● Work item: For the entries that follow, retype exactly the lines from the one containing "The image size" to the one containing "The height and", inclusive, and only those. Images stay out of the copy.

Collection entries:
☆ ☆ ☆
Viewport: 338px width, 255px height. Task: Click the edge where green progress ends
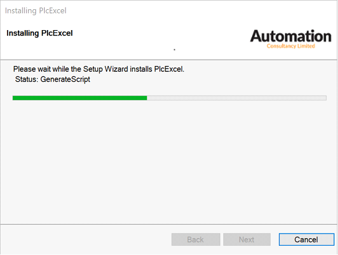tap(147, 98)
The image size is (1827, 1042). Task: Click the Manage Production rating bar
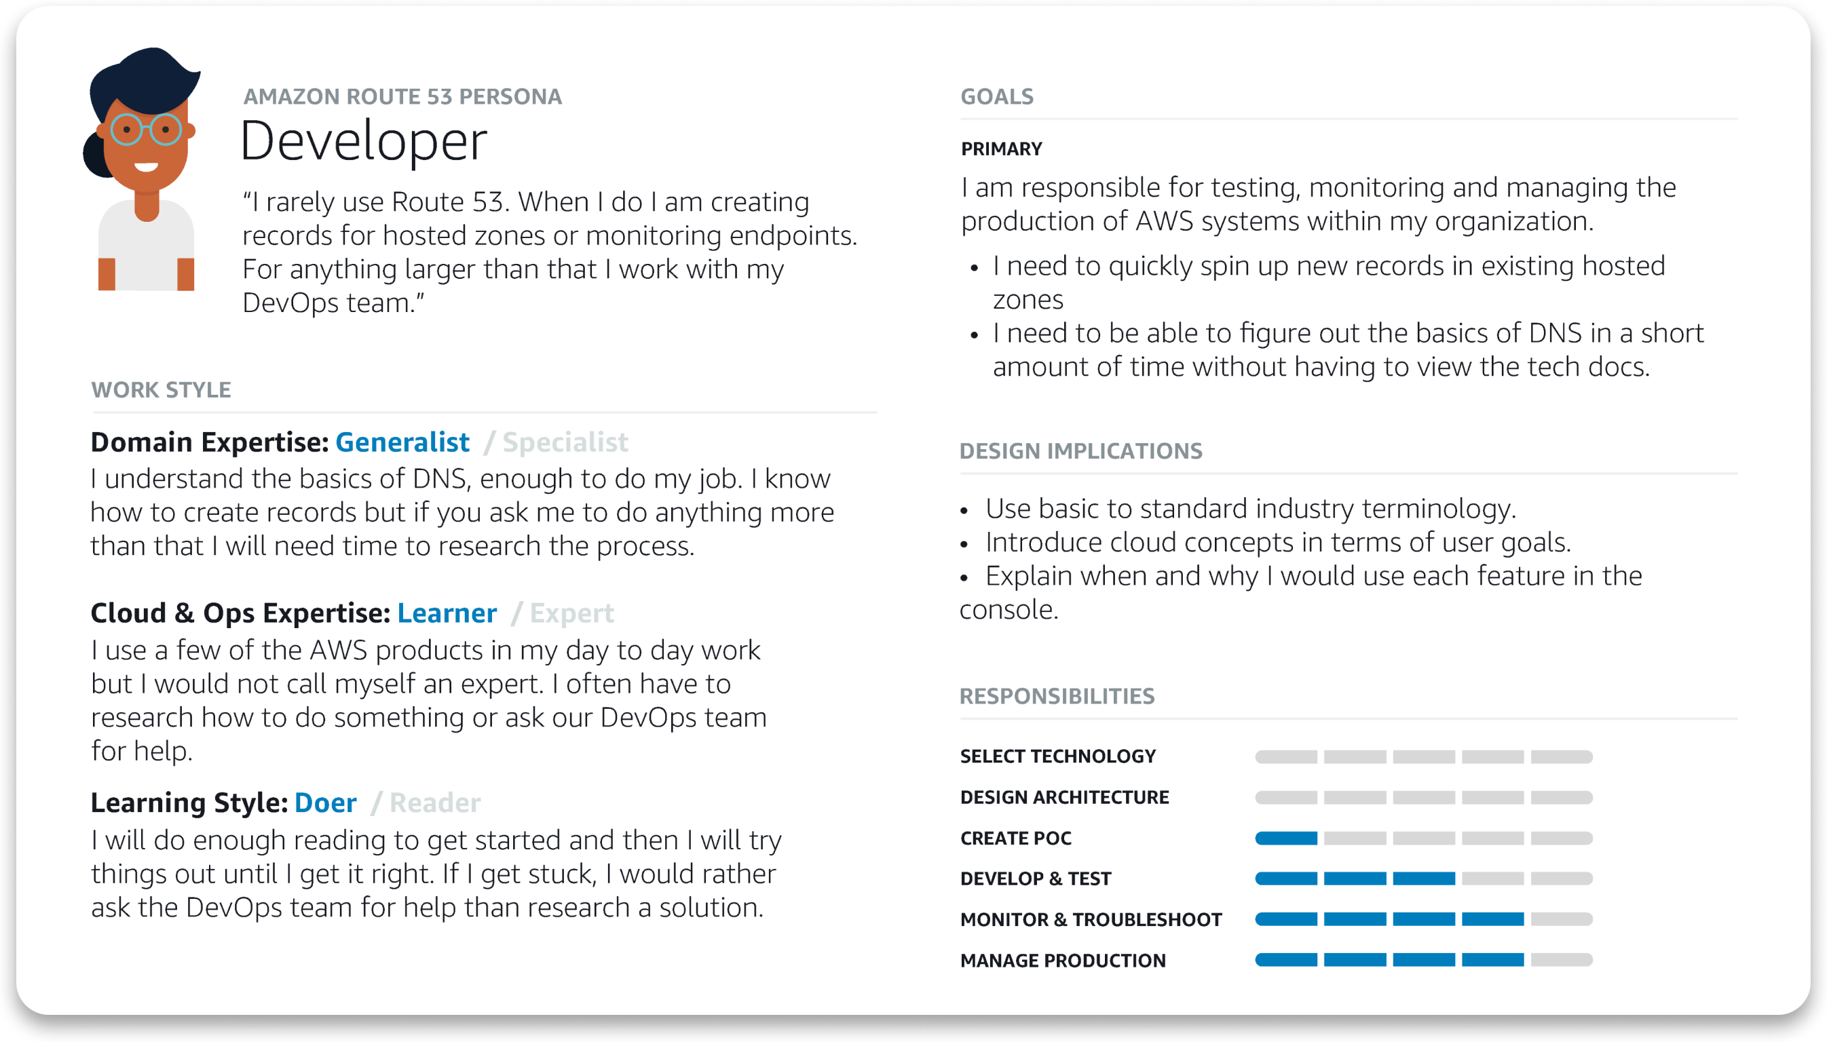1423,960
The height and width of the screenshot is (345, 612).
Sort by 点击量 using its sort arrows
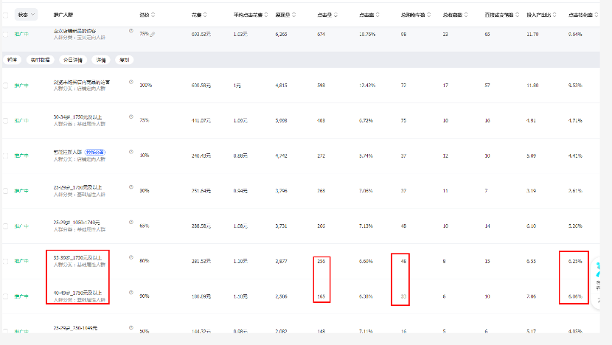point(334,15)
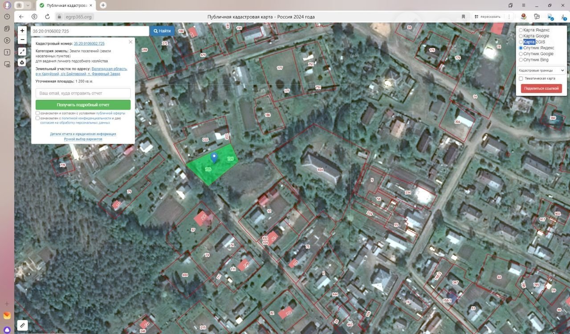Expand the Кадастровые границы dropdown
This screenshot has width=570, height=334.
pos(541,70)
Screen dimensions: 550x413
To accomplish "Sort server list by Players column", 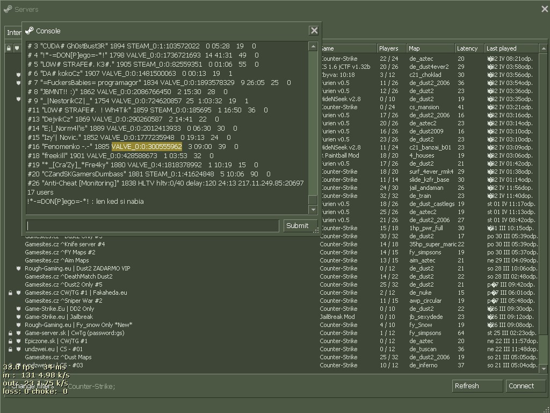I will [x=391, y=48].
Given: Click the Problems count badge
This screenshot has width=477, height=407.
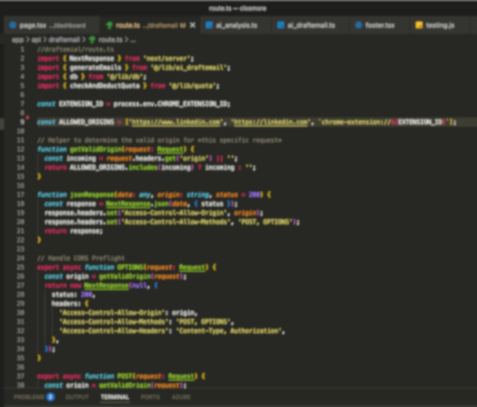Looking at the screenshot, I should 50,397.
☆ ☆ ☆
● Finished exercise:
The image size is (1827, 1042). Task: Click the Manage Production rating bar
1423,960
The height and width of the screenshot is (345, 612).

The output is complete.